Павел Иванович вернулся в имение генерала Бетрищева в прекрасном расположении духа, не покидавшем его до самого отхода ко сну; и ни дробинка, пропущенная поваром, готовившим подстреленных его превосходительством рябчиков, о которую Павел Иванович чуть было не сломал себе во время обеда зуб, ни проигранные им генералу в карты десять рублей, ни лопнувшая, на почти ещё совсем новых сапогах, подмётка, — ничто не омрачало приподнятого его настроения, и, уже лёжа в постели на прохладных чистых простынях, он всё ещё улыбался чему-то, шептал что-то, глядя в сереющий в ночи потолок, чего, нам так и не удалось разобрать. Потом мысли его стали путаться, он угрелся под одеялом и стал погружаться в приятную дремоту. «Завтра съезжу в город, навещу Фёдора Фёдоровича Леницына. Надо поздравить… и вообще…», — подумал он, засыпая, и улыбнулся этой, тоже показавшейся ему приятной, мысли, а уже через минуту он спал, всхрапывая тем своим особенным храпом, благодаря которому, как утверждал Петрушка, из помещений, в которых ему доводилось останавливаться на постой, исчезали тараканы.

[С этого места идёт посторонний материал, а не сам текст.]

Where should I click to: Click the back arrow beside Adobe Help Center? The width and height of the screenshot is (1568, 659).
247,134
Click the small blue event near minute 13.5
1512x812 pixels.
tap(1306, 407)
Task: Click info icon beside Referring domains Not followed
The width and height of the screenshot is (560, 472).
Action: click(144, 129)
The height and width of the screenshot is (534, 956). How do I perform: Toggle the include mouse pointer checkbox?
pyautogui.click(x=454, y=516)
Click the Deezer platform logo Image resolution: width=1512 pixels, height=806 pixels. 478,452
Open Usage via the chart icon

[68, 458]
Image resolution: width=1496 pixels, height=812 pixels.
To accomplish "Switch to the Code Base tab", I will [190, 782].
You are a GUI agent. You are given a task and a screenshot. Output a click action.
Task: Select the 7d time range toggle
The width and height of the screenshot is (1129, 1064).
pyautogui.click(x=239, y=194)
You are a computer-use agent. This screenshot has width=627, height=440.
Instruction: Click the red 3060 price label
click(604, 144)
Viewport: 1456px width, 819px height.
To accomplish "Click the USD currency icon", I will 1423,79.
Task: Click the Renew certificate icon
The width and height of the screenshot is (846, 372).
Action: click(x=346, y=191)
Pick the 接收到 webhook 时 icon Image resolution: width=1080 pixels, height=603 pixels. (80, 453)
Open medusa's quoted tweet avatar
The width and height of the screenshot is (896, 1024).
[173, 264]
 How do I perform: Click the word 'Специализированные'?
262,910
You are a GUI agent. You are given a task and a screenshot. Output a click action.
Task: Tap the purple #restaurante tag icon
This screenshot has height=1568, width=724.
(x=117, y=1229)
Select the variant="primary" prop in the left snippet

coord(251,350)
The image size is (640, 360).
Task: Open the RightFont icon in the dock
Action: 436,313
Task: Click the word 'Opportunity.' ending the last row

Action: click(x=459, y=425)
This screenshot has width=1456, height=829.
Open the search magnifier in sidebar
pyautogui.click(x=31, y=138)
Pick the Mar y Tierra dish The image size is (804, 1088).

На следующее утро Павел Иванович, не обременяя себя основательным завтраком, а перекусив налегке в обществе одного лишь Александра Дмитриевича, велел заложить лошадей и отправился в город, дабы нанесть визит его превосходительству губернатору, о котором, как уже говорилось ранее, в губернии сложилось весьма выгодное мнение.